── Entries supplied
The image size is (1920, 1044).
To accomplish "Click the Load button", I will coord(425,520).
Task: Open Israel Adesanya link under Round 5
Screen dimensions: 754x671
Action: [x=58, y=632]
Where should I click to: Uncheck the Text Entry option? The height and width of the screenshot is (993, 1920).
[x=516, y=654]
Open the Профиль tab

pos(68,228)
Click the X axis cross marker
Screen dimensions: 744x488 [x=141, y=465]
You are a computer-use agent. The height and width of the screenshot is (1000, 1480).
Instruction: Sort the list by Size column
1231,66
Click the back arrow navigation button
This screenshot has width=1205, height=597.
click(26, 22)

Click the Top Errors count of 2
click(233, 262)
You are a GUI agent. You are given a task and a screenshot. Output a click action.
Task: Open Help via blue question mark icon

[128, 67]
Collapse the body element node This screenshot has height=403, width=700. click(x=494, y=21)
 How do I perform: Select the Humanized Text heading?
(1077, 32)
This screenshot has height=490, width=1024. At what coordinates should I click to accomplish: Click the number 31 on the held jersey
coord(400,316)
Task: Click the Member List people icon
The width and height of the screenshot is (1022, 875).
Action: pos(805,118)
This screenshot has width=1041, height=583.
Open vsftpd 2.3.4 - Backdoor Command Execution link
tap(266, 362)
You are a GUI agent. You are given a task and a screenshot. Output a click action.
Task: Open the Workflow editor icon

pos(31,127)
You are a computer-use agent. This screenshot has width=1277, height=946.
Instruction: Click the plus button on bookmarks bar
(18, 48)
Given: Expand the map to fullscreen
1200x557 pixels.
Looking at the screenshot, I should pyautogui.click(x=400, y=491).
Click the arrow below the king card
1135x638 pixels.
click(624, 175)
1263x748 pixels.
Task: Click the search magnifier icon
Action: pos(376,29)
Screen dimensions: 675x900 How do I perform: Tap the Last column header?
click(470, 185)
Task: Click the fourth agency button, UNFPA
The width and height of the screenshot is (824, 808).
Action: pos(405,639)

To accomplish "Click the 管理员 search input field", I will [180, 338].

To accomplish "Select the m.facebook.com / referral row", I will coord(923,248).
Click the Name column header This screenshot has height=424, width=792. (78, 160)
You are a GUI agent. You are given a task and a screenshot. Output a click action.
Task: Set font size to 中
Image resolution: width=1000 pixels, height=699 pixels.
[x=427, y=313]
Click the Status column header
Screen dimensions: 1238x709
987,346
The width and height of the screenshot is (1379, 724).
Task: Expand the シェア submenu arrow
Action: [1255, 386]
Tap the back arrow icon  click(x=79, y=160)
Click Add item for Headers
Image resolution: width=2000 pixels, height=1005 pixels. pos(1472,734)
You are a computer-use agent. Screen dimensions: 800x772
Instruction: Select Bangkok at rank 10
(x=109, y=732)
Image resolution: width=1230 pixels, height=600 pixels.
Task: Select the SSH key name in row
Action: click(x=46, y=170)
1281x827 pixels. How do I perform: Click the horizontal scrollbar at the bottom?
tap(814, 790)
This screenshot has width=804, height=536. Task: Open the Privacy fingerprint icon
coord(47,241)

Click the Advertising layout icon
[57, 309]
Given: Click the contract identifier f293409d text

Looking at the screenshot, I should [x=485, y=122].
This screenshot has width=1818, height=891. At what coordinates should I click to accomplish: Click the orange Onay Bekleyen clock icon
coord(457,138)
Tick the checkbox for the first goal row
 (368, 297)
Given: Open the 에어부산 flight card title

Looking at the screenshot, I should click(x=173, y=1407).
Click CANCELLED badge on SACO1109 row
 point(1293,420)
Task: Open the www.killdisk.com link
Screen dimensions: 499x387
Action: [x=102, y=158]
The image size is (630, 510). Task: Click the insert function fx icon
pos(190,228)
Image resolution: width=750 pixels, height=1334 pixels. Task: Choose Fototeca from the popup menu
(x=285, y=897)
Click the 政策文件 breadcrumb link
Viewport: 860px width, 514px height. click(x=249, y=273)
────
### [Problem]
Tally the lines above containing "computer". Answer with the count only.

### [The completed task]
3